— EXERCISE AIM —
Pull every line that holds the word "computer" from the entries.

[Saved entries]
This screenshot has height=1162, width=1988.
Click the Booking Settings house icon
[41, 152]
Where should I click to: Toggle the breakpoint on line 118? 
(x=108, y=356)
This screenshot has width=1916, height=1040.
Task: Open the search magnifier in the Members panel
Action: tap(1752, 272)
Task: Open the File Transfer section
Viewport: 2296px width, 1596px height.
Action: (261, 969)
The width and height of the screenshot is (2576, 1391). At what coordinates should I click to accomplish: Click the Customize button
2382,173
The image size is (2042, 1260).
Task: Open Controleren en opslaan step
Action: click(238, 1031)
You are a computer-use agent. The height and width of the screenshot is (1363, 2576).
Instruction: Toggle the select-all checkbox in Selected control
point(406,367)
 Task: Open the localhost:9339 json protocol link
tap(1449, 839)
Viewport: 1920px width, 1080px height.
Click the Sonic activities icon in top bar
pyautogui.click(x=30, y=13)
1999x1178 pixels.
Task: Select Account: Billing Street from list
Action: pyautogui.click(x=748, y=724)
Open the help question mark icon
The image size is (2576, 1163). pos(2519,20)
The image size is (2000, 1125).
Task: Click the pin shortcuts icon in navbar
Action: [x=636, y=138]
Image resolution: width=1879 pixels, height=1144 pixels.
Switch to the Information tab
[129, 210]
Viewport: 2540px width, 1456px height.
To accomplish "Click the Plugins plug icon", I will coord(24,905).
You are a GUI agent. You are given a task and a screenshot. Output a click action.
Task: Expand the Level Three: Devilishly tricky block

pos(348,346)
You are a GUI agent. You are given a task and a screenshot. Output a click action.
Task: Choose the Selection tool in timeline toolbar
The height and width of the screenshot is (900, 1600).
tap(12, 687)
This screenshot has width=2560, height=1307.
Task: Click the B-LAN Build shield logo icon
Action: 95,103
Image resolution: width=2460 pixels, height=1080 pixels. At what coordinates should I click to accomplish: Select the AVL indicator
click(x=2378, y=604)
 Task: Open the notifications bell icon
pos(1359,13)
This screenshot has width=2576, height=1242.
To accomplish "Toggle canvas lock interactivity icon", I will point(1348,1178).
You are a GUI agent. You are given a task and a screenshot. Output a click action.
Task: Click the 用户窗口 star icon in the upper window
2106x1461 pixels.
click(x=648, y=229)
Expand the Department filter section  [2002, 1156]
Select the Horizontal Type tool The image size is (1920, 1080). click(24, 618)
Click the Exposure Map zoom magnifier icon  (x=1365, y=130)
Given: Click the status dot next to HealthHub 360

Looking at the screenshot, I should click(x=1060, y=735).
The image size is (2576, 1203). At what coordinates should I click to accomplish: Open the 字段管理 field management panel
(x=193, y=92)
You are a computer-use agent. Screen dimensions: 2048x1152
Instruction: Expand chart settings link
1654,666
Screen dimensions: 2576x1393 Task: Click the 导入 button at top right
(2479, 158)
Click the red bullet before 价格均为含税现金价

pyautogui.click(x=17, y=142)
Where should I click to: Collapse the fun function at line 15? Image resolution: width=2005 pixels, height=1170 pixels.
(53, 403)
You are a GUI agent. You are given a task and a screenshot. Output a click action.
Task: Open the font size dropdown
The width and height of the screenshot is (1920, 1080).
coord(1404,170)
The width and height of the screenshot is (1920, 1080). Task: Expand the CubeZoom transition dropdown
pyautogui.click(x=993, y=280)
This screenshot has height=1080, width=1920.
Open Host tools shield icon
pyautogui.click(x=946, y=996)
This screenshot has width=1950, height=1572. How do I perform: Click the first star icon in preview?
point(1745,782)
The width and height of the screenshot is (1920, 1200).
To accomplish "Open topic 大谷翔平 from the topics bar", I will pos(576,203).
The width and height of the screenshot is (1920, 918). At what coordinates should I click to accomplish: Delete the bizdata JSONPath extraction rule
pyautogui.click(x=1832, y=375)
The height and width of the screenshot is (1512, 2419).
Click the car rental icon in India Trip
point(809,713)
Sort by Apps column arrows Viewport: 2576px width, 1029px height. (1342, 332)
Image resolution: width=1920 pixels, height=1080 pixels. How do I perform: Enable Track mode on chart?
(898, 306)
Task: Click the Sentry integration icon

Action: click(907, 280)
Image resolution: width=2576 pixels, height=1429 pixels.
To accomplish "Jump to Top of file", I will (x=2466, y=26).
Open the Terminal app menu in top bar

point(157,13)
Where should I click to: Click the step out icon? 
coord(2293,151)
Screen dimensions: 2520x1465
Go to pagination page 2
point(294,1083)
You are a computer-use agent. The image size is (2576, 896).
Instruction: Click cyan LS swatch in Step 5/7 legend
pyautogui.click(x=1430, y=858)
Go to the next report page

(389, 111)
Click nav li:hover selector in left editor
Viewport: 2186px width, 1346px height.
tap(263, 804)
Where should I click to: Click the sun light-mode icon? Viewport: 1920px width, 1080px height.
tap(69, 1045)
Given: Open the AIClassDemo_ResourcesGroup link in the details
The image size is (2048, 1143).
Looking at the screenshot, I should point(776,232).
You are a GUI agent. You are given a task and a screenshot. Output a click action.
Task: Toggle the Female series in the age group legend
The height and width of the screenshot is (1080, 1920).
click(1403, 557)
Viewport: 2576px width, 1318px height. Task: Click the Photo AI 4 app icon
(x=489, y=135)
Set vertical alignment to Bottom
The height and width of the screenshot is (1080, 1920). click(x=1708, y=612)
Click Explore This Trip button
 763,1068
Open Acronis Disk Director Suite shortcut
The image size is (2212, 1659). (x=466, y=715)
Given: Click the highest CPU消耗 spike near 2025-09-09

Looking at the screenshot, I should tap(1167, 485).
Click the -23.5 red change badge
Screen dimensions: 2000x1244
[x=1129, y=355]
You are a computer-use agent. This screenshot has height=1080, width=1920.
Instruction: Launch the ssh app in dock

— RESPONSE TO THIS TASK —
You are a computer-use agent. The height and width of the screenshot is (1363, 2576).
You are a computer-use agent. Screen dimensions: 2048x1152
You are a computer-use agent. The image size is (2576, 896).
You are a computer-use agent. This screenshot has height=1080, width=1920.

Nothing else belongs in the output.